Victor Jara’s revolutionary life, poetry and politics

Book review – Victor: An Unfinished Song

Victor Jara’s revolutionary life, poetry and politics

Pete McNally

A friend died recently and I was encouraged to take some of his many political books. One I found was Victor: An Unfinished Song by Joan Jara, published by Jonathan Cape in 1983. It tells the story of the years before General Pinochet’s coup in Chile in 1973.

Joan, a British ballet dancer, first married another Chilean, then divorced and came to know the songwriter and poet Victor Jara. In Chile in the 1960s and early 1970s they live the political struggle to change society.

Victor is now internationally known. He has travelled throughout Latin America collecting folk sounds and musical instruments which would otherwise have been lost.

In these travels he mixes mostly with his own kind: the poorest, those with least. He is a poet, musician, actor, theatre director and Communist Party member. When possible, both he and Joan supported trade union struggles.

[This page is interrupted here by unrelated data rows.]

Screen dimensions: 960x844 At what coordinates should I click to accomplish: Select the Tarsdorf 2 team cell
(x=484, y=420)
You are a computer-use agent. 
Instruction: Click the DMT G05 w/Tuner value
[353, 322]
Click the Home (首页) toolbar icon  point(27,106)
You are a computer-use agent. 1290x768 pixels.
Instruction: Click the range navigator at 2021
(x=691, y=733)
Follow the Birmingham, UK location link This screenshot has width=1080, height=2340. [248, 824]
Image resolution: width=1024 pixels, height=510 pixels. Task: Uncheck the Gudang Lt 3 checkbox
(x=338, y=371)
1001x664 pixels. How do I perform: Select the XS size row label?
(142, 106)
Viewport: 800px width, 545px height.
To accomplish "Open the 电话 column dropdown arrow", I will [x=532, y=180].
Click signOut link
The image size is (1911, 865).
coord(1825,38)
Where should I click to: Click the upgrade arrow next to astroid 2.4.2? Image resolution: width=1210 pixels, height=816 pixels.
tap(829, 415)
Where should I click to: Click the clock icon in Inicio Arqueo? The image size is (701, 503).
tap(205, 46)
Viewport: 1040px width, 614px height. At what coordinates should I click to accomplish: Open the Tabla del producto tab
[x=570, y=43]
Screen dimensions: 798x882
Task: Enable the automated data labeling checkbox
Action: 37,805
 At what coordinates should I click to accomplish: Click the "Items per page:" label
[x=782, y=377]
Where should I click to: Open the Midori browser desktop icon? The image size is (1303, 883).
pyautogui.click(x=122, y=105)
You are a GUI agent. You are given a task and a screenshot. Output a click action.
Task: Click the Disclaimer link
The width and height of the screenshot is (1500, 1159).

Victor had been to the Soviet Union. He had dedicated an album of songs to the people of Vietnam who were fighting US imperialism. And he had met with Che Guevara in Cuba after the revolution there.

In September 1970, Salvador Allende is the presidential candidate for the left-wing electoral alliance Popular Unity. He wins 36.3% of the vote, against 34.9% for the right-wing candidate and 27.4% for the Christian Democrat. Despite the right’s attempts to prevent it, Chile’s congress confirms Allende as president.

Untouched

In the next few years, Allende introduces major reforms in favour of the working class. More than half of the economy, however, remains owned by the capitalist class, with US imperialism behind it. Also, the state machine – the unelected heads of the civil service and judiciary, and the armed bodies of men who defend them – is left untouched.

The signs that there can be no “co-habitation” between left and right are all there. Bosses organise informal sabotage of Allende’s economy. There is a failed military coup attempt; secret stockpiling of weapons; demands for new powers for the military to search workplaces.

Just three years of Popular Unity proved too much for the capitalists.

Joan admits that “everyone understands that we are fighting for our lives, but we don’t seem to know by what means, with what weapons.” She recalls “the sense of a terrible threat hanging over us for which we were completely unprepared especially as it never seemed clear what form the danger would take.”

The Communist Party, despite widespread support, had failed to understand and prepare for the coming, inevitable showdown.

The coup of 11 September 1973 was planned in detail and carried out without pity. Thousands died. Victor is recognised, arrested, tortured and killed.

Her British passport allows Joan to escape; thousands of other leftists flee to Europe. The UK government, far from being “against fascism” recognises the new military dictatorship at the earliest opportunity.

Before he died, in captivity, already injured, Victor Jara wrote a last poem, his unfinished song. When the workers of Chile and the world put an end to poverty, hunger and inequality, they will finish that song.